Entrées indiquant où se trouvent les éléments
============================================================

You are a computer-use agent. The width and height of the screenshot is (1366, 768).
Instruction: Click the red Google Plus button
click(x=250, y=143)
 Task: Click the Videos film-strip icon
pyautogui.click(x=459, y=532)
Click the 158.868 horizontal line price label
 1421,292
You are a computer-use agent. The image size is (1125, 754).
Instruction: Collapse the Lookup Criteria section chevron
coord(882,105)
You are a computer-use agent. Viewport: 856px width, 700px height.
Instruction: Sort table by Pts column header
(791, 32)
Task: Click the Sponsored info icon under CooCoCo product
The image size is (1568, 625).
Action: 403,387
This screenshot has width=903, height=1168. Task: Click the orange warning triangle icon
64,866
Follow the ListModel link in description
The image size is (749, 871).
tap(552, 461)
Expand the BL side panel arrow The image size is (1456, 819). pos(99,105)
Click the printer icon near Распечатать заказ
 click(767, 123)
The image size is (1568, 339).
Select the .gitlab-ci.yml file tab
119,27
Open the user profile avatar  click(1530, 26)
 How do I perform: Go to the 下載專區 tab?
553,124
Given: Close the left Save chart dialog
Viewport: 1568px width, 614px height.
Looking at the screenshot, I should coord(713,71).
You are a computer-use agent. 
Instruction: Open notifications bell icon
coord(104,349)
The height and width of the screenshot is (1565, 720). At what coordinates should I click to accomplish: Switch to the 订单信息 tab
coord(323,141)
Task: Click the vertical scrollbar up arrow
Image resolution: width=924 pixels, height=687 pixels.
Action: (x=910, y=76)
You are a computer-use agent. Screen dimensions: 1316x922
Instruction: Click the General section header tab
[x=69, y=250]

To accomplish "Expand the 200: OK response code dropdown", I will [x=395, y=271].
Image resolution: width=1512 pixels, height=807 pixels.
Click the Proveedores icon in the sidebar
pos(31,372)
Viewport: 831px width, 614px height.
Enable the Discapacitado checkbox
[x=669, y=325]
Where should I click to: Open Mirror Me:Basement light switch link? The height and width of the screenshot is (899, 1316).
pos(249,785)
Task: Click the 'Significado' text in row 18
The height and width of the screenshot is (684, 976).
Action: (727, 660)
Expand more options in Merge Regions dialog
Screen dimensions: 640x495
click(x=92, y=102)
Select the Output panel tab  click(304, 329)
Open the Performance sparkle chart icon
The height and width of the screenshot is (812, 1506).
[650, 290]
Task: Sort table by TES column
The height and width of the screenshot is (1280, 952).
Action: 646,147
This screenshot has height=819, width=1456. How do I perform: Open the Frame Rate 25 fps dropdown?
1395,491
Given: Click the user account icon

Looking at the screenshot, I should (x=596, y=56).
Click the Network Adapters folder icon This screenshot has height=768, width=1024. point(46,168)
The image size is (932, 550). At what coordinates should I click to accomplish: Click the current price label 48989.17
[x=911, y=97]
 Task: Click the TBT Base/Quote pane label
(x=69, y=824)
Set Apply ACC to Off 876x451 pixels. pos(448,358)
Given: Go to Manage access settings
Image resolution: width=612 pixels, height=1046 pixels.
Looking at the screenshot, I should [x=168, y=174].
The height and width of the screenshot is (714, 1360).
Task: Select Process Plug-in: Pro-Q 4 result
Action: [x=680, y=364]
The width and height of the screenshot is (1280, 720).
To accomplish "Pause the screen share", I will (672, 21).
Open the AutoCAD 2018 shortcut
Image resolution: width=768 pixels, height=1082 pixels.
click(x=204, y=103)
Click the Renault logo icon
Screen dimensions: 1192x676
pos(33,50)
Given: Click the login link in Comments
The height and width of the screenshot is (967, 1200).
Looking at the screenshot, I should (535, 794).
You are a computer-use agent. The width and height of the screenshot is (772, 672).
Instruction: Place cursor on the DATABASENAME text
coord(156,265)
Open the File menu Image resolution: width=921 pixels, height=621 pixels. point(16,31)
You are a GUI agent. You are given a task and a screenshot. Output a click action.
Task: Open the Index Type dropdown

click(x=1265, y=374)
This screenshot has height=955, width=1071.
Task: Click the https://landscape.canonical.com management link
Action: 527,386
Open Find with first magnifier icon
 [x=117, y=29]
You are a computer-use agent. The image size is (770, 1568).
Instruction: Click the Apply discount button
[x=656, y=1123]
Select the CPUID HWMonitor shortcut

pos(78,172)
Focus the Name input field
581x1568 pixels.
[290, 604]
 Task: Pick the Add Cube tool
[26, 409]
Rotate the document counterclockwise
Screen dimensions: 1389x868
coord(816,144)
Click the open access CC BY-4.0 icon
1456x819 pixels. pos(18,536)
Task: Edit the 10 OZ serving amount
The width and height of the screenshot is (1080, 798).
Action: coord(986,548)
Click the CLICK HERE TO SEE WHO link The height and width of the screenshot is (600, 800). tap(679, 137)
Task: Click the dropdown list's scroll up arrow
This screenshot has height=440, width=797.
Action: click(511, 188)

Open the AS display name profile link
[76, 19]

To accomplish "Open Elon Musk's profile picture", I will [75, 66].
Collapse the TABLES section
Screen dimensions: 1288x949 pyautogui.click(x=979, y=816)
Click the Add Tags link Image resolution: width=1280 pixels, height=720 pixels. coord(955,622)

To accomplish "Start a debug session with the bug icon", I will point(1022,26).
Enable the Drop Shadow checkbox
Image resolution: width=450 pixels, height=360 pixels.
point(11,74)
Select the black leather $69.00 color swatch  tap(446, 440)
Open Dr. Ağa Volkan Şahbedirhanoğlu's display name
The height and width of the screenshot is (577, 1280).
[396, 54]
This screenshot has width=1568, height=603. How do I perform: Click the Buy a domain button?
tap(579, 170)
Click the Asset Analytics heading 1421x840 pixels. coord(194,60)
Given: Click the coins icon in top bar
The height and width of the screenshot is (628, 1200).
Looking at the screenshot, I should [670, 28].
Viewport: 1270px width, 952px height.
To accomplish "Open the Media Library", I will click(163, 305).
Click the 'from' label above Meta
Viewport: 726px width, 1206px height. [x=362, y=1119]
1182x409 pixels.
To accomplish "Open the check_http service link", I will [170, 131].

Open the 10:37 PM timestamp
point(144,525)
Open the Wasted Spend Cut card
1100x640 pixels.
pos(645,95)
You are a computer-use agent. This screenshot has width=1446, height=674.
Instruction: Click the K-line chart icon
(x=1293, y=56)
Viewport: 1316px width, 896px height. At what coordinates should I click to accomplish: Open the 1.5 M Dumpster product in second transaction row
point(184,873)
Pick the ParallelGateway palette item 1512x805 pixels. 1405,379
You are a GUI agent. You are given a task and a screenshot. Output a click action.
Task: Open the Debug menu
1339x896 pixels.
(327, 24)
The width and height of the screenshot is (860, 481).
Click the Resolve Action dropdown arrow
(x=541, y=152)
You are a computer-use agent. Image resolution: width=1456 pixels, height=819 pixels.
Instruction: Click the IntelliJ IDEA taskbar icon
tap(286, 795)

============================================================

Tâche à réaliser >>
Recopiez à l'identique, s'il vous plaît, toutes les lignes des données ci-dessus.

Réponse à la tâche >>
You are a computer-use agent. The width and height of the screenshot is (1366, 768).
Instruction: Click the red Google Plus button
click(x=250, y=143)
 Task: Click the Videos film-strip icon
pyautogui.click(x=459, y=532)
Click the 158.868 horizontal line price label
 1421,292
You are a computer-use agent. The image size is (1125, 754).
Instruction: Collapse the Lookup Criteria section chevron
coord(882,105)
You are a computer-use agent. Viewport: 856px width, 700px height.
Instruction: Sort table by Pts column header
(791, 32)
Task: Click the Sponsored info icon under CooCoCo product
The image size is (1568, 625).
Action: 403,387
This screenshot has width=903, height=1168. Task: Click the orange warning triangle icon
64,866
Follow the ListModel link in description
The image size is (749, 871).
tap(552, 461)
Expand the BL side panel arrow The image size is (1456, 819). pos(99,105)
Click the printer icon near Распечатать заказ
 click(767, 123)
The image size is (1568, 339).
Select the .gitlab-ci.yml file tab
119,27
Open the user profile avatar  click(1530, 26)
 How do I perform: Go to the 下載專區 tab?
553,124
Given: Close the left Save chart dialog
Viewport: 1568px width, 614px height.
Looking at the screenshot, I should coord(713,71).
You are a computer-use agent. 
Instruction: Open notifications bell icon
coord(104,349)
The height and width of the screenshot is (1565, 720). At what coordinates should I click to accomplish: Switch to the 订单信息 tab
coord(323,141)
Task: Click the vertical scrollbar up arrow
Image resolution: width=924 pixels, height=687 pixels.
Action: (x=910, y=76)
You are a computer-use agent. Screen dimensions: 1316x922
Instruction: Click the General section header tab
[x=69, y=250]

To accomplish "Expand the 200: OK response code dropdown", I will [x=395, y=271].
Image resolution: width=1512 pixels, height=807 pixels.
Click the Proveedores icon in the sidebar
pos(31,372)
Viewport: 831px width, 614px height.
Enable the Discapacitado checkbox
[x=669, y=325]
Where should I click to: Open Mirror Me:Basement light switch link? The height and width of the screenshot is (899, 1316).
pos(249,785)
Task: Click the 'Significado' text in row 18
The height and width of the screenshot is (684, 976).
Action: (727, 660)
Expand more options in Merge Regions dialog
Screen dimensions: 640x495
click(x=92, y=102)
Select the Output panel tab  click(304, 329)
Open the Performance sparkle chart icon
The height and width of the screenshot is (812, 1506).
[650, 290]
Task: Sort table by TES column
The height and width of the screenshot is (1280, 952).
Action: 646,147
This screenshot has height=819, width=1456. How do I perform: Open the Frame Rate 25 fps dropdown?
1395,491
Given: Click the user account icon

Looking at the screenshot, I should (x=596, y=56).
Click the Network Adapters folder icon This screenshot has height=768, width=1024. point(46,168)
The image size is (932, 550). At what coordinates should I click to accomplish: Click the current price label 48989.17
[x=911, y=97]
 Task: Click the TBT Base/Quote pane label
(x=69, y=824)
Set Apply ACC to Off 876x451 pixels. pos(448,358)
Given: Go to Manage access settings
Image resolution: width=612 pixels, height=1046 pixels.
Looking at the screenshot, I should [x=168, y=174].
The height and width of the screenshot is (714, 1360).
Task: Select Process Plug-in: Pro-Q 4 result
Action: [x=680, y=364]
The width and height of the screenshot is (1280, 720).
To accomplish "Pause the screen share", I will (672, 21).
Open the AutoCAD 2018 shortcut
Image resolution: width=768 pixels, height=1082 pixels.
click(x=204, y=103)
Click the Renault logo icon
Screen dimensions: 1192x676
pos(33,50)
Given: Click the login link in Comments
The height and width of the screenshot is (967, 1200).
Looking at the screenshot, I should (535, 794).
You are a computer-use agent. The width and height of the screenshot is (772, 672).
Instruction: Place cursor on the DATABASENAME text
coord(156,265)
Open the File menu Image resolution: width=921 pixels, height=621 pixels. point(16,31)
You are a GUI agent. You are given a task and a screenshot. Output a click action.
Task: Open the Index Type dropdown

click(x=1265, y=374)
This screenshot has height=955, width=1071.
Task: Click the https://landscape.canonical.com management link
Action: 527,386
Open Find with first magnifier icon
 [x=117, y=29]
You are a computer-use agent. The image size is (770, 1568).
Instruction: Click the Apply discount button
[x=656, y=1123]
Select the CPUID HWMonitor shortcut

pos(78,172)
Focus the Name input field
581x1568 pixels.
[290, 604]
 Task: Pick the Add Cube tool
[26, 409]
Rotate the document counterclockwise
Screen dimensions: 1389x868
coord(816,144)
Click the open access CC BY-4.0 icon
1456x819 pixels. pos(18,536)
Task: Edit the 10 OZ serving amount
The width and height of the screenshot is (1080, 798).
Action: coord(986,548)
Click the CLICK HERE TO SEE WHO link The height and width of the screenshot is (600, 800). tap(679, 137)
Task: Click the dropdown list's scroll up arrow
This screenshot has height=440, width=797.
Action: click(511, 188)

Open the AS display name profile link
[76, 19]

To accomplish "Open Elon Musk's profile picture", I will [75, 66].
Collapse the TABLES section
Screen dimensions: 1288x949 pyautogui.click(x=979, y=816)
Click the Add Tags link Image resolution: width=1280 pixels, height=720 pixels. coord(955,622)

To accomplish "Start a debug session with the bug icon", I will point(1022,26).
Enable the Drop Shadow checkbox
Image resolution: width=450 pixels, height=360 pixels.
point(11,74)
Select the black leather $69.00 color swatch  tap(446, 440)
Open Dr. Ağa Volkan Şahbedirhanoğlu's display name
The height and width of the screenshot is (577, 1280).
[396, 54]
This screenshot has width=1568, height=603. How do I perform: Click the Buy a domain button?
tap(579, 170)
Click the Asset Analytics heading 1421x840 pixels. coord(194,60)
Given: Click the coins icon in top bar
The height and width of the screenshot is (628, 1200).
Looking at the screenshot, I should [670, 28].
Viewport: 1270px width, 952px height.
To accomplish "Open the Media Library", I will click(163, 305).
Click the 'from' label above Meta
Viewport: 726px width, 1206px height. [x=362, y=1119]
1182x409 pixels.
To accomplish "Open the check_http service link", I will [170, 131].

Open the 10:37 PM timestamp
point(144,525)
Open the Wasted Spend Cut card
1100x640 pixels.
pos(645,95)
You are a computer-use agent. This screenshot has width=1446, height=674.
Instruction: Click the K-line chart icon
(x=1293, y=56)
Viewport: 1316px width, 896px height. At what coordinates should I click to accomplish: Open the 1.5 M Dumpster product in second transaction row
point(184,873)
Pick the ParallelGateway palette item 1512x805 pixels. 1405,379
You are a GUI agent. You are given a task and a screenshot. Output a click action.
Task: Open the Debug menu
1339x896 pixels.
(327, 24)
The width and height of the screenshot is (860, 481).
Click the Resolve Action dropdown arrow
(x=541, y=152)
You are a computer-use agent. Image resolution: width=1456 pixels, height=819 pixels.
Instruction: Click the IntelliJ IDEA taskbar icon
tap(286, 795)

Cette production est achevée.